BANERJEE, J. – Though nobility and self-denial coupled with tolerance mark the greatest features of Indian womanhood in the past and the cry for equality and equal status being at a very low ebb, but with the passage of time and change of social structure, the same is, however, no longer dormant but presently quite loud. This cry is not restrictive to any particular country but world over with variation in degree only. Article 2 of the Universal Declaration of Human Rights [as adopted and proclaimed by the General Assembly in its Resolution No. 217-A(III)] provided that everybody is entitled to all rights and freedom without distinction of any kind whatsoever such as race, sex or religion and the ratification of the Convention for Elimination of All Forms of Discrimination Against Women (for short CEDAW) by the United Nations Organisation in 1979 and subsequent acceptance and ratification by India in June 1993 also amply demonstrate the same.

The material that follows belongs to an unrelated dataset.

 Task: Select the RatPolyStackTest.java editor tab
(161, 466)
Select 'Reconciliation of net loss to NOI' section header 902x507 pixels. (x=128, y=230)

  1. We, the people of this country, gave ourselves a written Constitution, the basic structure of which permeates equality of status and thus negates gender bias and it is on this score, the validity of Section 6 of the Hindu Minority and Guardianship Act of 1956 has been challenged in the matters under consideration, on the ground that dignity of women is a right inherent under the Constitution which as a matter of fact stands negatived by Section 6 of the Act of 1956.
  2. In order, however, to appreciate the contentions raised, it would be convenient to advert to the factual aspect of the matters at this juncture. The facts in WP (C) No. 489 of 1995 can be stated as below.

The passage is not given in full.